=== Material supplied ===

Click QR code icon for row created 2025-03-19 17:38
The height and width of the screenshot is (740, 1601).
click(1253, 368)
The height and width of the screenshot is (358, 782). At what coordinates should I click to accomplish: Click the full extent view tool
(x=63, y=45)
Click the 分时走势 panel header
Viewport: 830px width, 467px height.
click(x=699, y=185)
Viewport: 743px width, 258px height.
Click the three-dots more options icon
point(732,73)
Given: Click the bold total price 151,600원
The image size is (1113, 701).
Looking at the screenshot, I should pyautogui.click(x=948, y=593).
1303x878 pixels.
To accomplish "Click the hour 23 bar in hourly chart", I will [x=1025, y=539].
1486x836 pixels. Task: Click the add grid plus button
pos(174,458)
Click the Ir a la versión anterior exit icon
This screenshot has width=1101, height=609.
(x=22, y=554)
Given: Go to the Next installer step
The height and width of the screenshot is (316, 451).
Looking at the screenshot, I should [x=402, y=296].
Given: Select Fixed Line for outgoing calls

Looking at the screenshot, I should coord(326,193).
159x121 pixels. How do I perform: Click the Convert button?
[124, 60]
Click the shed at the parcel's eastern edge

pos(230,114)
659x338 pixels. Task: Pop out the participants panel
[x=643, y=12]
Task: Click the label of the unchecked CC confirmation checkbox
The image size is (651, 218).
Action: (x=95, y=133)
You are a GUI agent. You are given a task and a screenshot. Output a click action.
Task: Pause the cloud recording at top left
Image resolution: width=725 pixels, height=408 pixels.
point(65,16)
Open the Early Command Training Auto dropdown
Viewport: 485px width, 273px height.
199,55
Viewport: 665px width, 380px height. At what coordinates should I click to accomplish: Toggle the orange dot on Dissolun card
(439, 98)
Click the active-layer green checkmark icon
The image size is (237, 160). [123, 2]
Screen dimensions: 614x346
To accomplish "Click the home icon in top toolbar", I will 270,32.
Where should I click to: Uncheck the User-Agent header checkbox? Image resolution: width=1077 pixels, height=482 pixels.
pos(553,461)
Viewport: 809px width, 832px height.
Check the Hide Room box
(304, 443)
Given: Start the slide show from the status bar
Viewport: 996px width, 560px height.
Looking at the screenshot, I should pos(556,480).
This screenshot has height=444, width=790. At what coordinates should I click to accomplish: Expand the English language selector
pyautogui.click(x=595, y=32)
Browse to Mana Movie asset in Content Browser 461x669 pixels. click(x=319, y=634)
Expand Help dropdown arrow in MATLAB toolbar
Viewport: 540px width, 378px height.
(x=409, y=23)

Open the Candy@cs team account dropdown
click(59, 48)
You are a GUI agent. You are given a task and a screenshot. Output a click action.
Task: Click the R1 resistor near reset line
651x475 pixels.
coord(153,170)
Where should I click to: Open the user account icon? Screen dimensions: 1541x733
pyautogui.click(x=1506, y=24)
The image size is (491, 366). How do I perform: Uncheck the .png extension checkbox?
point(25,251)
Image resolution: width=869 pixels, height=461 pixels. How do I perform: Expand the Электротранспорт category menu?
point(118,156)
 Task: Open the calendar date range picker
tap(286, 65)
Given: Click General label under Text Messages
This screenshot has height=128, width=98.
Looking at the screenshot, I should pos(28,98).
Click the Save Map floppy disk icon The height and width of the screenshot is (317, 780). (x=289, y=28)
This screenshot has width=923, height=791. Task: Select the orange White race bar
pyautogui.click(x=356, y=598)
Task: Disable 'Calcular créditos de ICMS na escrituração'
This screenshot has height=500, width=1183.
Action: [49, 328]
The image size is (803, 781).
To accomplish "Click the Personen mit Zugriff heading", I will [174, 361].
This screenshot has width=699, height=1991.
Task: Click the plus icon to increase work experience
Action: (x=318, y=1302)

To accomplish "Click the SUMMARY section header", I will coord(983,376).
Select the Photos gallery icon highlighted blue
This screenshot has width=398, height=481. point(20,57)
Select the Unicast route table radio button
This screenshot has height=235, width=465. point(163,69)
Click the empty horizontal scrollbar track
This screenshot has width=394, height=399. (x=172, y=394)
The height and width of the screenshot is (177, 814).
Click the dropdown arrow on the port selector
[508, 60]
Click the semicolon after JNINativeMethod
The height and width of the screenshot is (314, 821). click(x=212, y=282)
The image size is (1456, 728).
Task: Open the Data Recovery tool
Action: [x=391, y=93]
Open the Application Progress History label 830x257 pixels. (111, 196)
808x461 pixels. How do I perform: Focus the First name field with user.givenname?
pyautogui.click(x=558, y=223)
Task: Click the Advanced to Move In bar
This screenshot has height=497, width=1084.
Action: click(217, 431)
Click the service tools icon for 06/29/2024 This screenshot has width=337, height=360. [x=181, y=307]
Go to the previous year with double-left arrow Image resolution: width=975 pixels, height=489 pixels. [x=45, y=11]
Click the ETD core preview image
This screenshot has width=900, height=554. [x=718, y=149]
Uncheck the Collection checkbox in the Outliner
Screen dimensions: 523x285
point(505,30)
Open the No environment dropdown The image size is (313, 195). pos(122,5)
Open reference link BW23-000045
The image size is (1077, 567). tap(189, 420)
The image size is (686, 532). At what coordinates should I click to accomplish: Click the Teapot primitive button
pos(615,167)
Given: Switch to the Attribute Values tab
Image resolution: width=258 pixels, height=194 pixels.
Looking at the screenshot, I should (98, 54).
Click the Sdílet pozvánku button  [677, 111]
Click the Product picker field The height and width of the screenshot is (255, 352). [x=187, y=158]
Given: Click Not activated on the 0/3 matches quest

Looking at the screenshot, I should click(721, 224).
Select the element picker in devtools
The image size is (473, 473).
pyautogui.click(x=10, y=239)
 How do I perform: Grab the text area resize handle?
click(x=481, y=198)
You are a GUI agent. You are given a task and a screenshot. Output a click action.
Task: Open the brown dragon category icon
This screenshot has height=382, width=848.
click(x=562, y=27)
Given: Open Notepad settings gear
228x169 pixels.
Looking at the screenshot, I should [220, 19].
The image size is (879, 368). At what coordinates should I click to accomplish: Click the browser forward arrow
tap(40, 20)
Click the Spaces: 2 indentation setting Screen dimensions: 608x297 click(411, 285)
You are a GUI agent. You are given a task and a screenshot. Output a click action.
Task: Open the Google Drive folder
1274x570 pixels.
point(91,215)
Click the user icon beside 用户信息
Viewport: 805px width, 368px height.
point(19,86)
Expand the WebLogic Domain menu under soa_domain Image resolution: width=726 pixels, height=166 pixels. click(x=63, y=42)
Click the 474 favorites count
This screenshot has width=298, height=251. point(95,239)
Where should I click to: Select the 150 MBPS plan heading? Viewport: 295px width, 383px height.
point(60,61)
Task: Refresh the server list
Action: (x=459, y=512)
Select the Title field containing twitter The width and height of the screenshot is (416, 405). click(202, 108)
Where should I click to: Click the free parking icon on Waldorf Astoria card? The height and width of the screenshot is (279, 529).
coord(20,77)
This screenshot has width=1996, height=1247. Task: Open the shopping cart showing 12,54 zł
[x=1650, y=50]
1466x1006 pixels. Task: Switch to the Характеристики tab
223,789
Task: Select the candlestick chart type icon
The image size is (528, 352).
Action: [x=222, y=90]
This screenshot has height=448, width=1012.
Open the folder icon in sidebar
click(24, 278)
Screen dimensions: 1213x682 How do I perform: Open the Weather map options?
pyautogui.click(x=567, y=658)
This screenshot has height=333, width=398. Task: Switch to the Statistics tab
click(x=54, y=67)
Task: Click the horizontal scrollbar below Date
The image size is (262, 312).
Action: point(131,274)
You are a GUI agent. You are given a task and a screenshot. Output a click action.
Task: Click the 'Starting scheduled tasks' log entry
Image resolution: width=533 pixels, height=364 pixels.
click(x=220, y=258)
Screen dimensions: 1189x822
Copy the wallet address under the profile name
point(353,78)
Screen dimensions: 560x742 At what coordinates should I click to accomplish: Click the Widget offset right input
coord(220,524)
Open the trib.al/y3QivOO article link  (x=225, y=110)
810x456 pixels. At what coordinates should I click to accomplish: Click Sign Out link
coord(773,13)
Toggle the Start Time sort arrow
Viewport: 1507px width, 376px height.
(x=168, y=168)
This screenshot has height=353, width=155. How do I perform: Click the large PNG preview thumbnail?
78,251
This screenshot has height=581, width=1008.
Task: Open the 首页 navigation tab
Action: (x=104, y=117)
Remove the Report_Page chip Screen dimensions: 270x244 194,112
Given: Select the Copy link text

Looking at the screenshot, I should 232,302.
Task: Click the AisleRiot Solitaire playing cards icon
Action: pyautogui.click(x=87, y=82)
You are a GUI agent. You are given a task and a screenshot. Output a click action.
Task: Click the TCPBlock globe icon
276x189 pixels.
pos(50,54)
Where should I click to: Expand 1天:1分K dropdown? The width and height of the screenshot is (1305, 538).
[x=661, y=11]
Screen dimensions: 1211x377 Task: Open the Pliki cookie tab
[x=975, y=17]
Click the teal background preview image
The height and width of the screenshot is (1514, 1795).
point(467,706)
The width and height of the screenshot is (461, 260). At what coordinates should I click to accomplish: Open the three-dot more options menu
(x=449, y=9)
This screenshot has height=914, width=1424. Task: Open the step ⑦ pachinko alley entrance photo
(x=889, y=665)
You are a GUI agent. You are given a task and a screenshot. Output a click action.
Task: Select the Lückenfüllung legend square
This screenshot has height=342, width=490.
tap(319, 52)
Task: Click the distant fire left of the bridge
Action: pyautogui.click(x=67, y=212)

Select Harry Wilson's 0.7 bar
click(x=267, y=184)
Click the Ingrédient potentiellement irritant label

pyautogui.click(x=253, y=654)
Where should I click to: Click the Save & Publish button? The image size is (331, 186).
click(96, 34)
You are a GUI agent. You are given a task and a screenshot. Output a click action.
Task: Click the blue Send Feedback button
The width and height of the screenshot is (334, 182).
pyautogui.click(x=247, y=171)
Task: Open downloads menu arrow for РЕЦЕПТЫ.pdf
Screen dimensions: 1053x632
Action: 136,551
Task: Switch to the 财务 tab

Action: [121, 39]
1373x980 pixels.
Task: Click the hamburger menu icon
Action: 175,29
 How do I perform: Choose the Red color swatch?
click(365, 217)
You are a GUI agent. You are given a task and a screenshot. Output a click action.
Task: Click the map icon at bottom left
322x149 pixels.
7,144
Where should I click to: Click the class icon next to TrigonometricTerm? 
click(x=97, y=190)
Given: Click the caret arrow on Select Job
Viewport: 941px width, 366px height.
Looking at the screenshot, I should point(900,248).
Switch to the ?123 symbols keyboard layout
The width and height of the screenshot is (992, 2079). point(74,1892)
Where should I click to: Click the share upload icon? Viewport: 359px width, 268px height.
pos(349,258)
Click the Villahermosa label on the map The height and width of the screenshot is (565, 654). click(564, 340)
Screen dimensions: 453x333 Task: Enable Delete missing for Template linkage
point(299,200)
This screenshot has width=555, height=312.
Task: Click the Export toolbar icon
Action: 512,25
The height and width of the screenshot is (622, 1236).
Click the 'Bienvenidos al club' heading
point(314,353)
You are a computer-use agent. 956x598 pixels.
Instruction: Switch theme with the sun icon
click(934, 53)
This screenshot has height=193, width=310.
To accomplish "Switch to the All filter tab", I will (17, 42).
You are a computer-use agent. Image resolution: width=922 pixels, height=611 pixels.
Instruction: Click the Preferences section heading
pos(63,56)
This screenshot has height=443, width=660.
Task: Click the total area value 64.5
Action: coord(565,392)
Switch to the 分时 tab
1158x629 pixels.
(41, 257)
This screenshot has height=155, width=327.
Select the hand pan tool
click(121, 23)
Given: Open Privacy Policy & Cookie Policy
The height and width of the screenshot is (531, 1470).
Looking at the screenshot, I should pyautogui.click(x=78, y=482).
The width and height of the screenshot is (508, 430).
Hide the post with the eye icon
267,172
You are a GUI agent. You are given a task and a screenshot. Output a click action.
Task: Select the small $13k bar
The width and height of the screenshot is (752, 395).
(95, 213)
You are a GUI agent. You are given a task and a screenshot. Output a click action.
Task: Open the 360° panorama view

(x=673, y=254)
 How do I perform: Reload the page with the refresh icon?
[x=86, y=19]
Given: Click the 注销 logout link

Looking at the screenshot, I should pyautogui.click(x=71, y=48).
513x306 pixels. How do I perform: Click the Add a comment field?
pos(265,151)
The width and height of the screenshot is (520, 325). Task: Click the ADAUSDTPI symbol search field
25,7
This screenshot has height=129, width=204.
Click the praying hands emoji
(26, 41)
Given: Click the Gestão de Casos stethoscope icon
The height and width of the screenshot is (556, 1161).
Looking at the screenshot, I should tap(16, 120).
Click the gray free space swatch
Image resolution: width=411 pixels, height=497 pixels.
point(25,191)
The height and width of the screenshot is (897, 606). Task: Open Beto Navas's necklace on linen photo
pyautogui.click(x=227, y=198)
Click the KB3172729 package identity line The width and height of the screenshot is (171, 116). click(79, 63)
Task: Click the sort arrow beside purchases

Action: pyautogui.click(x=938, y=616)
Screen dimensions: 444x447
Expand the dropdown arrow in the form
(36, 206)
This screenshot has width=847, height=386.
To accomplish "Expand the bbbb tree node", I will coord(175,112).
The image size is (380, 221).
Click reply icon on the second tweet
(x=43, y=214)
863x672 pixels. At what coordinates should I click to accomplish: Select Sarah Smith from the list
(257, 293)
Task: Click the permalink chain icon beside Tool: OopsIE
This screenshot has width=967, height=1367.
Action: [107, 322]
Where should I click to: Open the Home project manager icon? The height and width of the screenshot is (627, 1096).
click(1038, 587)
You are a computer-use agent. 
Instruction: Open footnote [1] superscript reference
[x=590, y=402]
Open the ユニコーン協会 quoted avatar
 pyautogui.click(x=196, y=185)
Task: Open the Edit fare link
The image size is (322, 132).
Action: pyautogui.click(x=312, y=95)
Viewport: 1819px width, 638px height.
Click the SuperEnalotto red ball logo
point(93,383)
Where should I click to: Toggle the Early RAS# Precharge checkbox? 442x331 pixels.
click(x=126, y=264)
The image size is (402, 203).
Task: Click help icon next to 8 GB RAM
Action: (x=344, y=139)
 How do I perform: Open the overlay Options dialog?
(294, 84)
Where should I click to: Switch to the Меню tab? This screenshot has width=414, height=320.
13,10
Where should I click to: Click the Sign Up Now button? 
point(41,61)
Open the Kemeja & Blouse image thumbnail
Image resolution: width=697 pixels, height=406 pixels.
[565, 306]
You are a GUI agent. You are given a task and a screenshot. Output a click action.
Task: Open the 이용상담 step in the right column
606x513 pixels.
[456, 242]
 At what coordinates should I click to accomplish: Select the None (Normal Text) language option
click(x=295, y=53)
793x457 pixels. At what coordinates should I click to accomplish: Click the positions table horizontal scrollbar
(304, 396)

===

→ Activity
Using the entries above, work out the number of lines containing the string "computer", and supply only that number.

→ Completed exercise
3